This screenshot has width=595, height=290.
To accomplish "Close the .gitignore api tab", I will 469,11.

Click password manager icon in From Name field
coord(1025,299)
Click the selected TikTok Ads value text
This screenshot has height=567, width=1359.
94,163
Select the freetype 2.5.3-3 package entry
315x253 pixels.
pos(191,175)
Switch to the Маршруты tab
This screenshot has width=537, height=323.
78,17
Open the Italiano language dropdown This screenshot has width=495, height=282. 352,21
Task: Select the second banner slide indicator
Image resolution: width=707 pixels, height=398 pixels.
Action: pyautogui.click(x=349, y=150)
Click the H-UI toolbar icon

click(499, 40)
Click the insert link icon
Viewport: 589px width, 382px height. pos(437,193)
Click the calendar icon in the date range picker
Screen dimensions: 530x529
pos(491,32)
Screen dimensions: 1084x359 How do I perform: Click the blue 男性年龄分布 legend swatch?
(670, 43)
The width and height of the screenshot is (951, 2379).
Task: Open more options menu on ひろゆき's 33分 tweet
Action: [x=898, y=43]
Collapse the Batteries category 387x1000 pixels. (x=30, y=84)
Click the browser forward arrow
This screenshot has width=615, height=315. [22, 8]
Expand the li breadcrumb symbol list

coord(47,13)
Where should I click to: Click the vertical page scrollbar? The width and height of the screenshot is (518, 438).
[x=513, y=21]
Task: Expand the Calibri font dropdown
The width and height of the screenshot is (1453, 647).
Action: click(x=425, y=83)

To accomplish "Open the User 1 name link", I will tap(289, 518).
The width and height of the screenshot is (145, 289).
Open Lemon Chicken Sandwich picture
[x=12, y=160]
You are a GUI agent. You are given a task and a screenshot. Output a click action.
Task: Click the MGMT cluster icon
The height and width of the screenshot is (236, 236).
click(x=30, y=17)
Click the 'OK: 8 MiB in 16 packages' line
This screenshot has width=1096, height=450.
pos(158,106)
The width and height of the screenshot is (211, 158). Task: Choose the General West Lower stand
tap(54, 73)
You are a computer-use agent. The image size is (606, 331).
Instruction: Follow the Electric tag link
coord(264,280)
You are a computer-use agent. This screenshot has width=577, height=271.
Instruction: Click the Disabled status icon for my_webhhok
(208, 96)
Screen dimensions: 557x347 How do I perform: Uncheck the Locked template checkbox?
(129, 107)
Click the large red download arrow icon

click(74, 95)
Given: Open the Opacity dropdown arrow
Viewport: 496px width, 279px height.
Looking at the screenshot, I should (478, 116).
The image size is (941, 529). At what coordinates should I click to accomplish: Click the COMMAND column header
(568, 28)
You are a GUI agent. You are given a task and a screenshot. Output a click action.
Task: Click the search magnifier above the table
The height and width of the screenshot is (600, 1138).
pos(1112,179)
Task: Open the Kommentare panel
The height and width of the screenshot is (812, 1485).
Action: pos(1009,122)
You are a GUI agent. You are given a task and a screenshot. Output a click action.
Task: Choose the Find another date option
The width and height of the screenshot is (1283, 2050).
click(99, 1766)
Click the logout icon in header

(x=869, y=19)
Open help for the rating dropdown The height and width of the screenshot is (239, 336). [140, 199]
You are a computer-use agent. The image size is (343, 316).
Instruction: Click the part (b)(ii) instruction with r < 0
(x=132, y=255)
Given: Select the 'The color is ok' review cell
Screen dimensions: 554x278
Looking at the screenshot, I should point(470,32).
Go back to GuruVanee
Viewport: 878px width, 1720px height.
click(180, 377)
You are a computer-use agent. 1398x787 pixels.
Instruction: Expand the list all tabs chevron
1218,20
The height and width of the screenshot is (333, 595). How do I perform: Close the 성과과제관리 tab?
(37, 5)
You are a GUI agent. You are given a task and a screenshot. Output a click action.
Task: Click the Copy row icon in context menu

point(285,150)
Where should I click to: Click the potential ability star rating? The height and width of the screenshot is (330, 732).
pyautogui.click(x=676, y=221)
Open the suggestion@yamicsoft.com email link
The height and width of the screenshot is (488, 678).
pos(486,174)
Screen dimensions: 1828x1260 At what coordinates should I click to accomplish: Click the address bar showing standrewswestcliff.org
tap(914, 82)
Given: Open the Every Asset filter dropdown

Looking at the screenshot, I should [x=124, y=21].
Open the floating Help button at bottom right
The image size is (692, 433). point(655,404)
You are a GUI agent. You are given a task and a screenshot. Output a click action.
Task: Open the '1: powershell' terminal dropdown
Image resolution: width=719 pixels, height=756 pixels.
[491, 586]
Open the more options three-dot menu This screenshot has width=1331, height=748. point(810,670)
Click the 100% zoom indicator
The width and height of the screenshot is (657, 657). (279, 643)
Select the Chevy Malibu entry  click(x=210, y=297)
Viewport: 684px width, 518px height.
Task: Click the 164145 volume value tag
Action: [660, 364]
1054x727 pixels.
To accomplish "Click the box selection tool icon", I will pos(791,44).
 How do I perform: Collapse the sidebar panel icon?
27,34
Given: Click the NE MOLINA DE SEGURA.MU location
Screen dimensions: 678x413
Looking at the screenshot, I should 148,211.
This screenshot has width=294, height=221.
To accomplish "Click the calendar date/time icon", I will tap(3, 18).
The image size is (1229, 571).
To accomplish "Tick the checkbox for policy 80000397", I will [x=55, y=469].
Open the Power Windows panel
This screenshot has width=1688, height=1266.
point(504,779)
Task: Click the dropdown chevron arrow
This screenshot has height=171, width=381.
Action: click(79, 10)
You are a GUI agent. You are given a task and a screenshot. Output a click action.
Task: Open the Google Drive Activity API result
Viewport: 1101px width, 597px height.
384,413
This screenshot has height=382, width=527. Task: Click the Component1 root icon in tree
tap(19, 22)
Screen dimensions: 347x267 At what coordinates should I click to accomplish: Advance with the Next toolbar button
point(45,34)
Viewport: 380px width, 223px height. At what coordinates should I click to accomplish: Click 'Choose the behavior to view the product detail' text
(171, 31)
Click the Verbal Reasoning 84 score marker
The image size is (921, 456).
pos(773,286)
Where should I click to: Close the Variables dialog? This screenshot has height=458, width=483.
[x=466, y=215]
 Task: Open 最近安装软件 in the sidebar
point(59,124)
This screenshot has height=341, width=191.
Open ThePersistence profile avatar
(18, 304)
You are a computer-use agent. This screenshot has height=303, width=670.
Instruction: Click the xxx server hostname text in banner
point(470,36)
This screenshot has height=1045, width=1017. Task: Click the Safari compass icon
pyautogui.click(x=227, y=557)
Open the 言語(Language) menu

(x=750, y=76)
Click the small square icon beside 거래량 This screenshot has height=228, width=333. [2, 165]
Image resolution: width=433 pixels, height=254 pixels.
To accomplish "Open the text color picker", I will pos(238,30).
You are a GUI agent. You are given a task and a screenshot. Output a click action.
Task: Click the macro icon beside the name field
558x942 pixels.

#####

Objective | Please pick out every line of the records that contains the word "menu", treating uppercase and lowercase as different.

Solution for this task |
Task: Open more options menu on ひろゆき's 33分 tweet
Task: Click the Copy row icon in context menu
Open the more options three-dot menu This screenshot has width=1331, height=748. point(810,670)
Open the 言語(Language) menu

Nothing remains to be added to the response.